The most likely alternative leader was John Hunt, a colonel in the army who had been a member of the Alpine Club since 1935 and had mountaineering experience in the Karakoram and the Alps. He had climbed to 24500 ft and was only turned down for the 1936 British Mount Everest expedition because of an adverse (and incorrect) medical report about a heart murmur. (Note: The report had gone on to warn him to be careful climbing stairs.) During the war he had been an instructor for the Commando Mountain and Snow Warfare school in Scotland. He was well known for his organisational abilities and he was friendly with several members of the Himalayan Committee, having been climbing in the Alps with the secretary Basil Goodfellow. Another option was Charles Wylie, a climber who spoke Nepalese fluently; he became the organising secretary. Hunt and Wylie were in the Army, so were experienced in logistics (and might be available immediately and free of charge).
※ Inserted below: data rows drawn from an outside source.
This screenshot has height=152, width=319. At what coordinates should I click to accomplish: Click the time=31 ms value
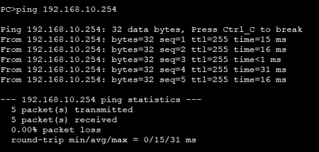coord(260,70)
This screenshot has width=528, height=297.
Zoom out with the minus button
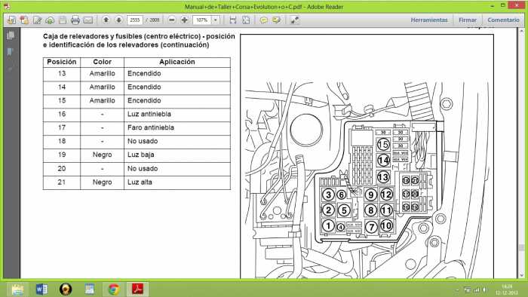[x=172, y=20]
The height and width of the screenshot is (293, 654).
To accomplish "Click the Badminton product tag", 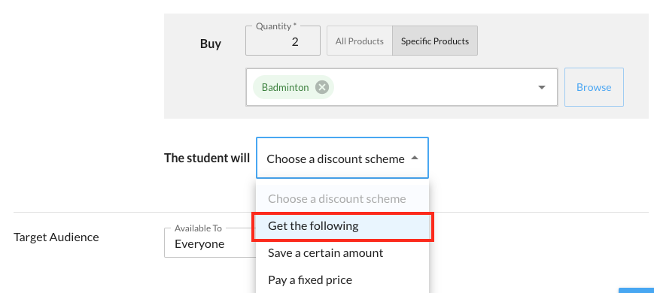I will pyautogui.click(x=285, y=87).
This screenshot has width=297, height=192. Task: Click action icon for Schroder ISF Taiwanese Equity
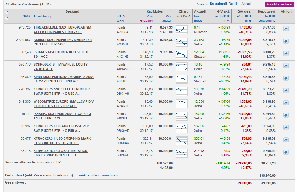[x=286, y=66]
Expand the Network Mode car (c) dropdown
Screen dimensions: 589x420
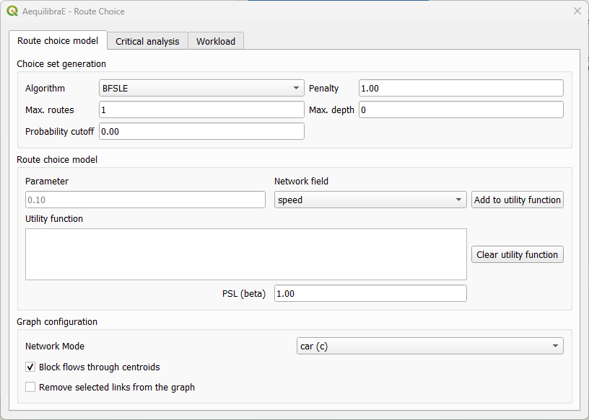(x=430, y=346)
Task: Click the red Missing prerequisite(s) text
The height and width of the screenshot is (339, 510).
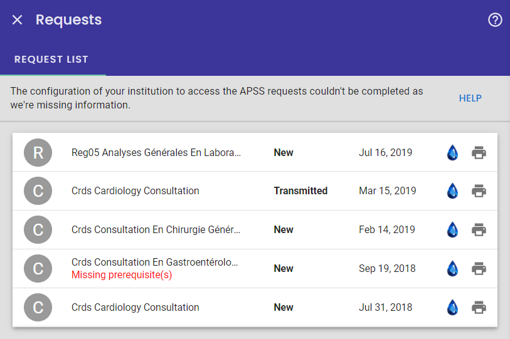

When Shipton returned home and was called to a meeting of the Himalayan Committee on 28 July 1952, he still did not know his leadership had been called into question. His main opponents were not present and no one liked to tell him what had been happening. Shipton, indeed, expressed his own doubts about his leadership – he preferred small, exploratory, trekking-style expeditions and disliked a competitive element. Nonetheless, the committee said he was their choice as leader and supported his proposal for Charles Evans to be co-leader. Behind the scenes Hunt was offered the co-leadership, and when the two men met and discovered they had been told different stories, they were both dismayed. Hunt thought his chance at Everest had gone. At the next meeting of the committee, it was Shipton's allies who were not there and Shipton was asked to leave the room while the leadership was discussed. When he returned he was told his involvement could only be as co-leader and even that would have to be surrendered once Base Camp had been reached. He was told a man of "dynamic personality, drive and enthusiasm" was required. The Committee went on to send a telegram to Hunt appointing him as leader without waiting for Shipton to reply. Shipton decided he would not take part in the expedition.

There was an outcry amongst active mountaineers. Bourdillon resigned his appointment to the 1953 expedition but was persuaded by Shipton to reconsider. Hillary sent a telegram "Consider change most unwise. New Zealand climbers owe you considerable debt of gratitude", although he privately criticized Shipton's leadership in his diary. Murray, however, whilst deploring the committee's methods, privately thought Hunt would be the better leader. Hunt returned to London in October and started with the preparations for the 1953 British Mount Everest expedition.